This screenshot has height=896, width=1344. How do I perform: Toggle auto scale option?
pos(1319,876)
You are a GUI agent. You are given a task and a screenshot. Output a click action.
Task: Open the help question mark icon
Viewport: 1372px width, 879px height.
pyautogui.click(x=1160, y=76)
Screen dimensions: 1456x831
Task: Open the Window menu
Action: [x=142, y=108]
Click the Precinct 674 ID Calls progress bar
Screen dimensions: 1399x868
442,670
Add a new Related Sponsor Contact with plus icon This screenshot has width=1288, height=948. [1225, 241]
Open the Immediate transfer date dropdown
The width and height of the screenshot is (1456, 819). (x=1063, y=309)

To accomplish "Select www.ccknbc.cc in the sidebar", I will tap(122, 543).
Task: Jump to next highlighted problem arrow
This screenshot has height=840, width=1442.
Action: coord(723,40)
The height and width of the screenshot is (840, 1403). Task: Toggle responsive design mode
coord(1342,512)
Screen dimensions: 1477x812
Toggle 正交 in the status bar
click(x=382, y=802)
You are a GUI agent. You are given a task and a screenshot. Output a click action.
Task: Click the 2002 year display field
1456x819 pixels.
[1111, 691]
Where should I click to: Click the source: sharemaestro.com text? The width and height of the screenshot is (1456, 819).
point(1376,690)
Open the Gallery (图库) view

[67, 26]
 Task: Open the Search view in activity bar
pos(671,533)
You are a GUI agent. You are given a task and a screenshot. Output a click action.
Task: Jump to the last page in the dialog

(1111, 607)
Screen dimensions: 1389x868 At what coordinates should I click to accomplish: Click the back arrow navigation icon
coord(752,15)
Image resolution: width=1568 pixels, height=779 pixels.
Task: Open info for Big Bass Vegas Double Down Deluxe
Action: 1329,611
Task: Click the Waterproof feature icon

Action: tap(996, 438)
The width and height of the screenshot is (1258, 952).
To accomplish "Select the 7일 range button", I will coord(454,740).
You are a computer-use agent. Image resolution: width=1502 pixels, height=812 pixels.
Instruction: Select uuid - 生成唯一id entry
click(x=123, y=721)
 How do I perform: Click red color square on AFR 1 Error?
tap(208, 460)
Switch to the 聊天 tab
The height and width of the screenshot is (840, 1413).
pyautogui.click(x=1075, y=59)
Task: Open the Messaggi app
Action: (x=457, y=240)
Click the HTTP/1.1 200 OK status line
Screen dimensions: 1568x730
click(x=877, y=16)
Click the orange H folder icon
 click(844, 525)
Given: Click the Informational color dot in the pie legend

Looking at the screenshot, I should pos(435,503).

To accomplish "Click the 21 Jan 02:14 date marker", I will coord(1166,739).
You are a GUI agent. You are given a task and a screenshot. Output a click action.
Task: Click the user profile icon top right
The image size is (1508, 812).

+===+

Provide the number of lines in the entries above on which the string "will" is found, and no other text.

3